Im nunmehr beim Obersten Gerichtshof fristgerecht eingebrachten Schriftsatz wendet sich der Verurteilte - ohne deutliche Bezeichnung eines bestimmten Konventionsverstoßes - gegen den Ablauf des Berufungsverfahrens. Dadurch, dass die Rechtssache „nicht ordnungsgemäß aufgerufen“ und auch sonst „nicht sichergestellt“ wurde, dass „allen geladenen Personen die Möglichkeit offensteht, sich am Gerichtstag zur öffentlichen Verhandlung zu beteiligen und dort ihre Rechte zu wahren“, sei ihm die Teilnahme an der Berufungsverhandlung unmöglich gemacht worden. Der Angeklagte habe sich rechtzeitig bei Gericht eingefunden und vor dem Verhandlungssaal gewartet, bis „die Staatsanwältin herausgetreten“ sei und „die Berufungsverhandlung gegen Mario S***** aufgerufen“, seiner Verteidigerin aber durch Gesten vermittelt habe, dass sie nicht gemeint sei. Aus diesem Grunde sei der Angeklagte mit seiner Verteidigerin vor dem Verhandlungssaal verblieben.
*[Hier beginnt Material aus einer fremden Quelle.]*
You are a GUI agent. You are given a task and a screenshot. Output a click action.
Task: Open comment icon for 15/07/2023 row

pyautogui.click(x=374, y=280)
Nach Auffassung des Erneuerungswerbers hätte sich das Berufungsgericht „selbst darüber versichern müssen“, ob der Angeklagte oder dessen Verteidigerin „vor dem Verhandlungssaal sind oder nicht“; dies zumal die Verteidigerin durch eine Vertagungsbitte bereits im Vorfeld der Berufungsverhandlung zu erkennen gegeben hätte, jedenfalls zum Termin anreisen zu wollen.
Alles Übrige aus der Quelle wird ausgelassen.